In fact, the few times that he left the bed was also quite fixed – to take his bath once a day and to go to the bank and collect his pension (he was a retired school-teacher) once a month. And, of course, to eat his meals.
The times and contents of his meals were all pre-ordained and fixed – and he would not allow any alterations or adjustments – come hell or high water. He loved milk, and one invariable component of his supper was ghano doodh (condensed milk).
Now, this was not the tinned Milkmaid stuff that I loved and often stole from the fridge. Dadu’s ghano doodh was the product of almost an hour’s daily toiling over the coal unoon (stove). Didu/Maa/Sabitadi (grandmother/mother/our daily help) would put a saucepan of milk on the stove, add a lot of sugar in it and stir the boiling concoction continuously to get the desired thickness and sweetness. Sometimes, they would cheat a bit by adding a few spoons of milk-powder to make the doodh denser.
And then they would pour out the rich creamy sweetness into a big steel bowl to cool. Dadu would have it with some rice at the end of his meal, taking his time over this daily delicacy.
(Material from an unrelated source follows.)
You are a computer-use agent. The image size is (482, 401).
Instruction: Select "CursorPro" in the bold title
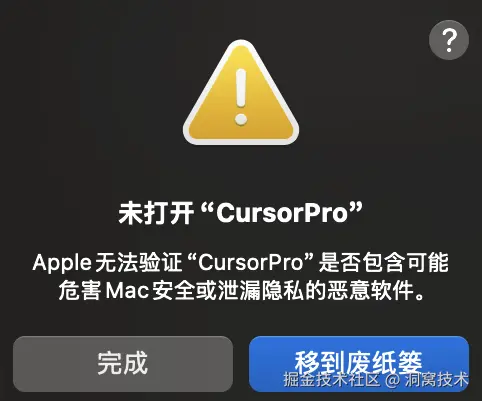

Even when we had things like khichdi (a preparation of rice and lentils, tempered with CHILLIES and SALT) for supper, he would insist on his ghano doodh, adding the sweetened milk to the khichdi and eating with apparent relish. God only knows how horrible that hodge-podge of milk-sugar-rice-lentils-salt-chilly must have tasted; I suspect it was just his stubbornness that carried him through the taste-ordeal. He obtinately clung to his comfort-food even in the most uncomfortable of menu-situations.
And we? My brother and I would hungrily and eagerly wait for Sabitadi/Maa to finish the cooking and pouring of the ghano doodh, so that we could scrape the saucepan and have the crusty-sweet almost-solidified remnants of the thickened milk from the bottom and sides of the pan. Using spoons and, finally, fingers and tongues, we would lick the pan clean. The creamy-sweet taste was my idea of ambrosia!